+++ Extracted material +++

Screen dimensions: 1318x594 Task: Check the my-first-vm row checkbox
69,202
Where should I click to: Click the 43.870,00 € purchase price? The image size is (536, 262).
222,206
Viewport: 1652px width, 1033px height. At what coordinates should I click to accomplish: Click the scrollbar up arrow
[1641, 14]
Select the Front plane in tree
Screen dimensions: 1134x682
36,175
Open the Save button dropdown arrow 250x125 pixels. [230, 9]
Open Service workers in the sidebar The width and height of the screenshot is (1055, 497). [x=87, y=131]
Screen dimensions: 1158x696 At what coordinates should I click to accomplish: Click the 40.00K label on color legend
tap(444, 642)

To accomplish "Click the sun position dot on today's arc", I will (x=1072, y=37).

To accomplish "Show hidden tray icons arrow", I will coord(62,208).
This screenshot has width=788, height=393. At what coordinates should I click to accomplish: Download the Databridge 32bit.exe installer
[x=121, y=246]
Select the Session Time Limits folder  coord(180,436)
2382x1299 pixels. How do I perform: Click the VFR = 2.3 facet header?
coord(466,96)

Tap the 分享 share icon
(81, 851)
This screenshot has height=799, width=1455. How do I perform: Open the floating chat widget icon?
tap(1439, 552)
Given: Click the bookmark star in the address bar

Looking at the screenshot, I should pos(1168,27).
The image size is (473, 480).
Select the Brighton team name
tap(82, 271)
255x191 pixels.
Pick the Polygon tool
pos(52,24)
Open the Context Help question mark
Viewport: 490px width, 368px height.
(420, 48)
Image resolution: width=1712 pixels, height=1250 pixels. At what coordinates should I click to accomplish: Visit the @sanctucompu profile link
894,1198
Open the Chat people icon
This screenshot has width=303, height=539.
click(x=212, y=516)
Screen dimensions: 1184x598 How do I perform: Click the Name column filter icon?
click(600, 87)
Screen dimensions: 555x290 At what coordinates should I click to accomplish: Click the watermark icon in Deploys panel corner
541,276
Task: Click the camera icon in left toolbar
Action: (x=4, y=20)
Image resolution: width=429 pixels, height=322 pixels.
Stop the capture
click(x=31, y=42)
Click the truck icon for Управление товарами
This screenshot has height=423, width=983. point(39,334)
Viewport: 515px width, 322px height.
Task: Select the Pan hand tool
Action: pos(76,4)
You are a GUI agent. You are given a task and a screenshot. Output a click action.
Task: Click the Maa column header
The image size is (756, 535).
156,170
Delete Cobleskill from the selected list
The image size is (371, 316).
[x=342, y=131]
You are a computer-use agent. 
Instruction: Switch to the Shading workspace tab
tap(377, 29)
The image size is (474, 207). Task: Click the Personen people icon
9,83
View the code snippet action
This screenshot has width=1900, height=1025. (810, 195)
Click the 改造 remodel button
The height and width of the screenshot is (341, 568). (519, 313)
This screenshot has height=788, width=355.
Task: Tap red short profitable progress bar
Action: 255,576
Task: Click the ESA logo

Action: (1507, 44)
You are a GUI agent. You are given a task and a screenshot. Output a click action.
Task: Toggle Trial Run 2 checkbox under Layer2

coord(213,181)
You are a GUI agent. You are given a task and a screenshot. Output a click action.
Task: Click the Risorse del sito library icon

+++

■ **Written request**
Count the lines above that contain the string "perform", treating case as significant, and reply with the number only.

■ **Problem solution**
3